> **What this task involves**
Match the string "agent" against each line below, and copy every line that matches.

Collected data entries
------------------------------------------------
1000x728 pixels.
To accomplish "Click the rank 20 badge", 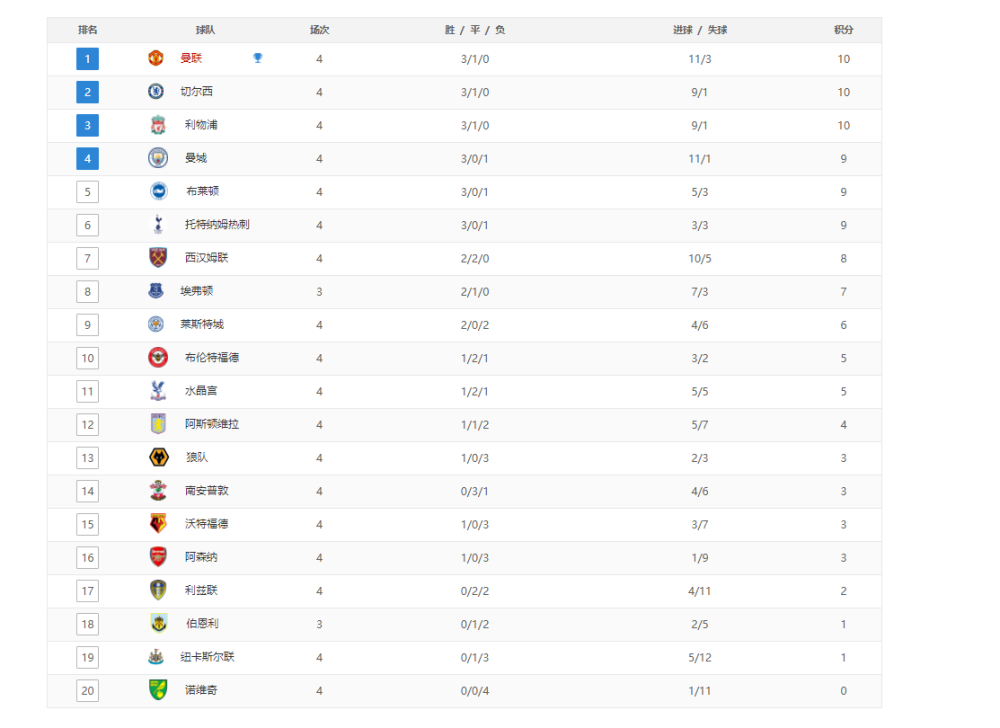I will point(87,690).
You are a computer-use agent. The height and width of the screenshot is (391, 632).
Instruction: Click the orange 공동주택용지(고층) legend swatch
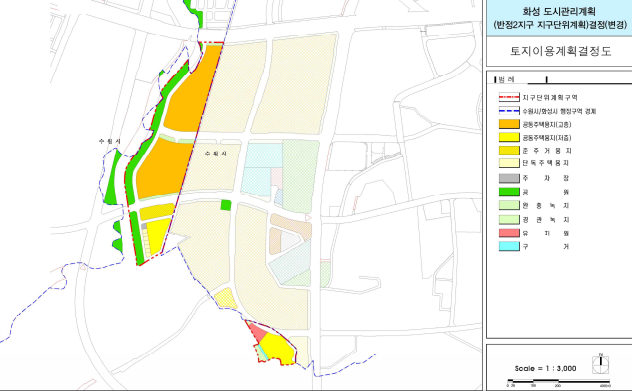coord(509,124)
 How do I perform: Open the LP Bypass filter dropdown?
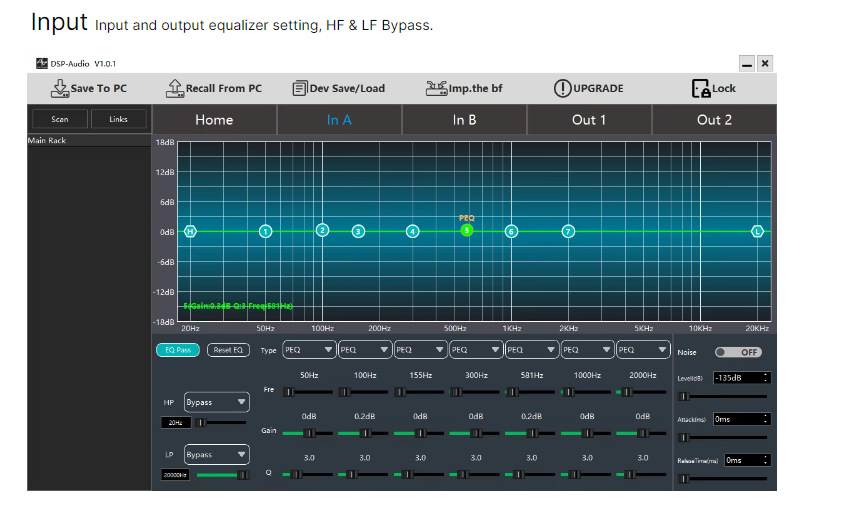click(x=216, y=454)
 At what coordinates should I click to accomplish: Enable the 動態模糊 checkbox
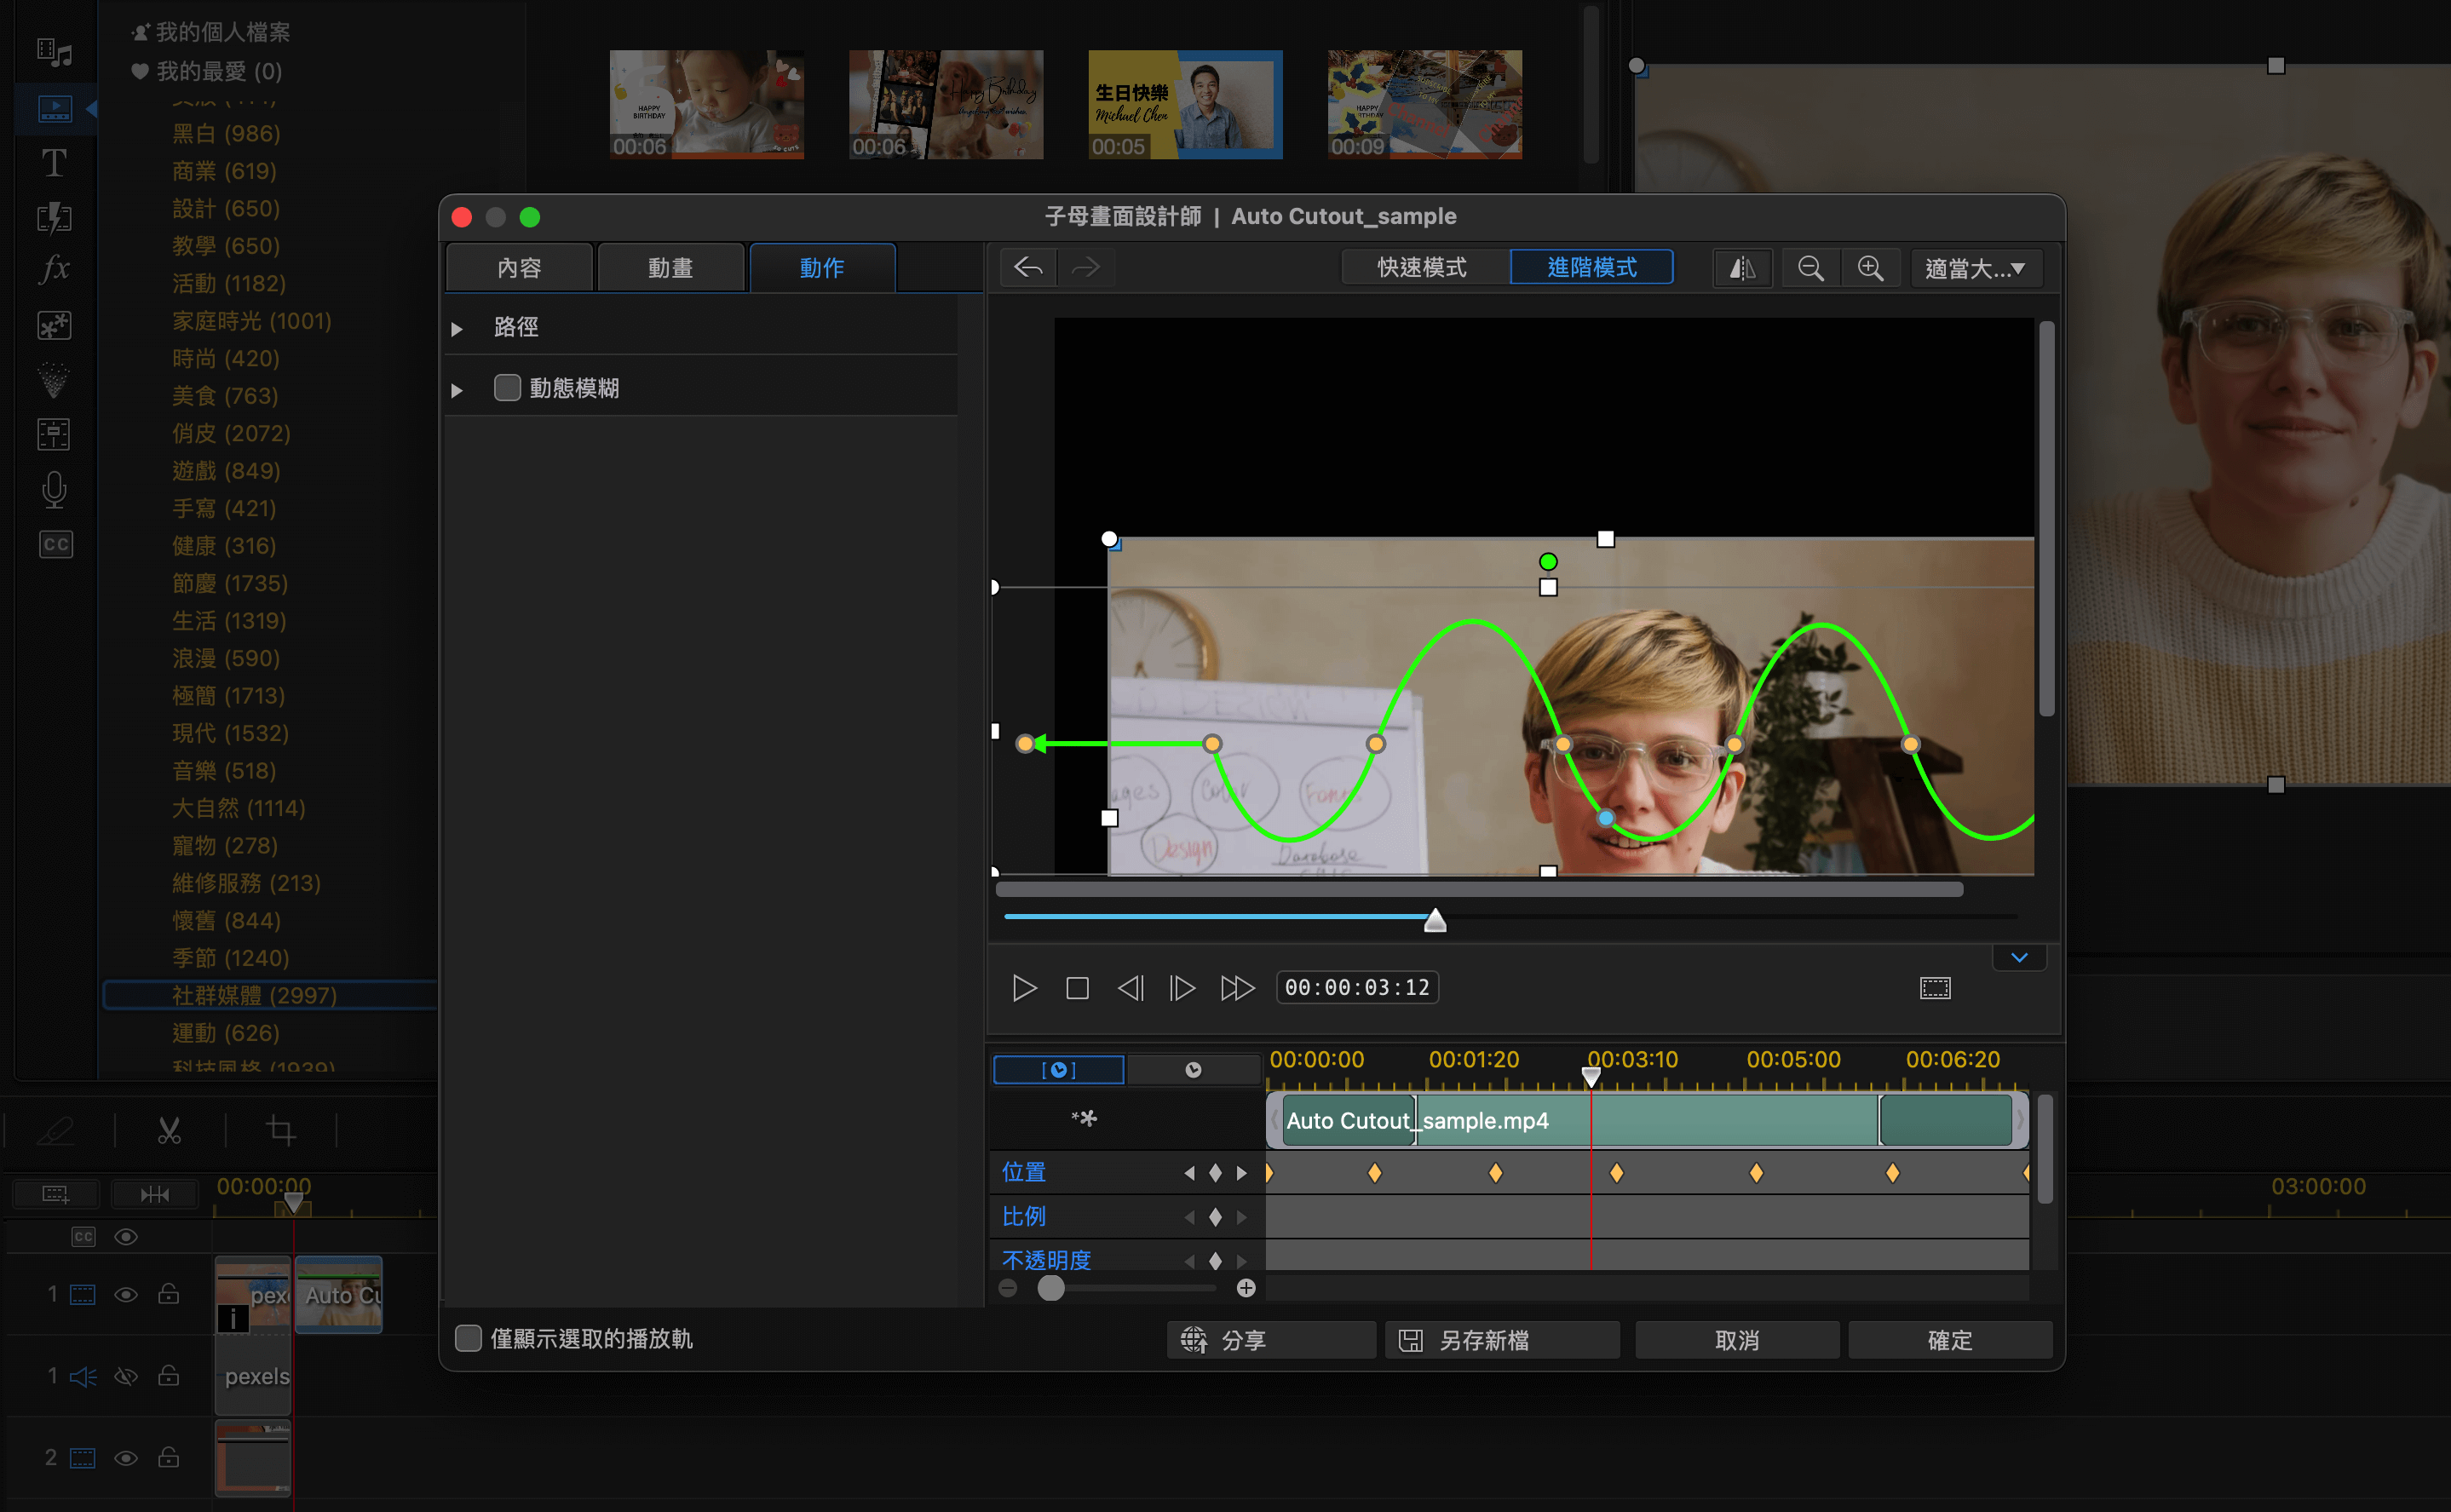pyautogui.click(x=507, y=388)
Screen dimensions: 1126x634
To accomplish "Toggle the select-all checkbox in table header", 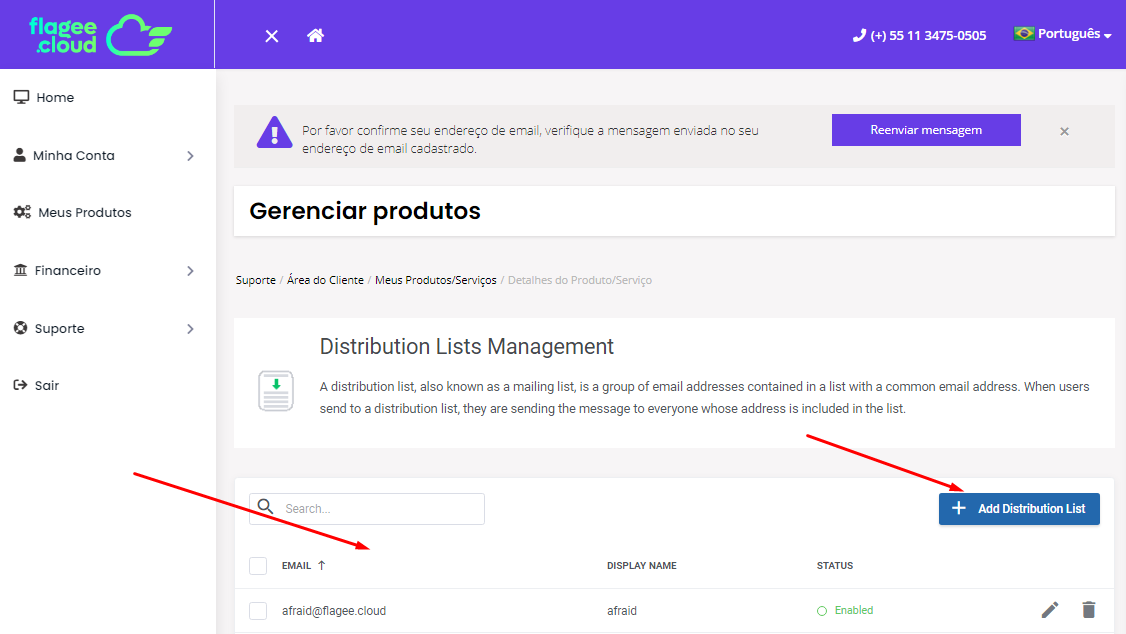I will (x=258, y=566).
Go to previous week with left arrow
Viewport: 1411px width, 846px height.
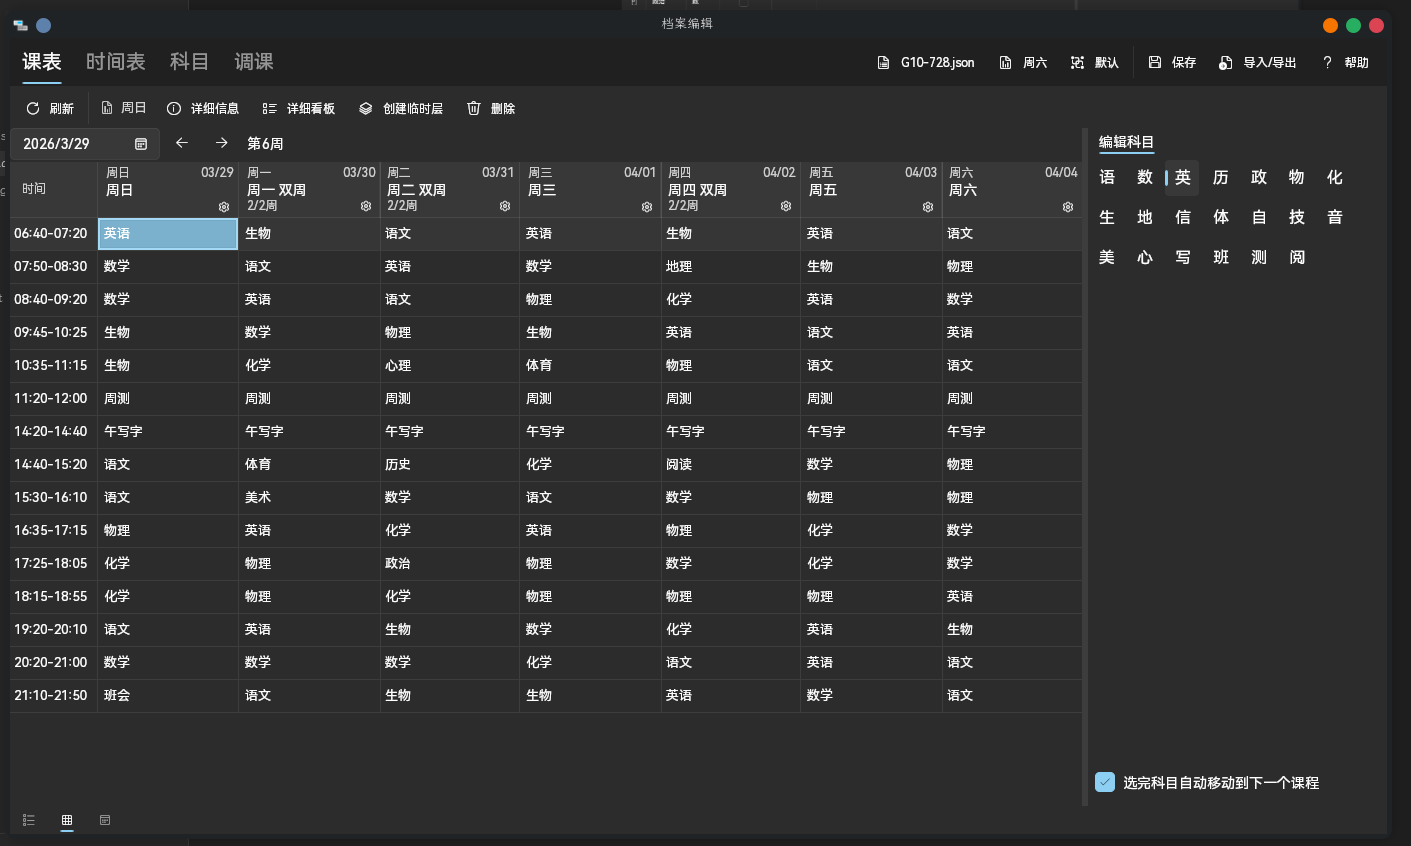click(x=182, y=143)
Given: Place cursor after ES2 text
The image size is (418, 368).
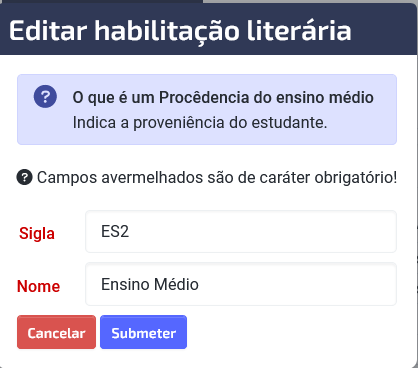Looking at the screenshot, I should point(130,231).
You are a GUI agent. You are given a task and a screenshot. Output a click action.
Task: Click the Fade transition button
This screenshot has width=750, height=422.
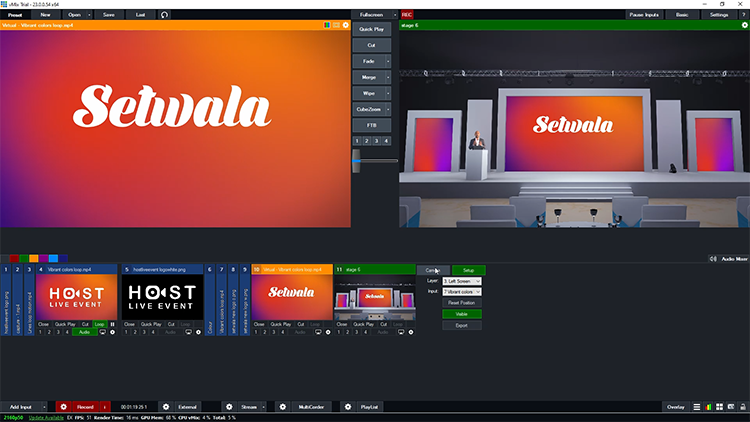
------------------------------------------------
> **Task result**
You are a computer-use agent. The height and width of the screenshot is (391, 632).
You are a GUI agent. You are given a task and a screenshot. Output a click action.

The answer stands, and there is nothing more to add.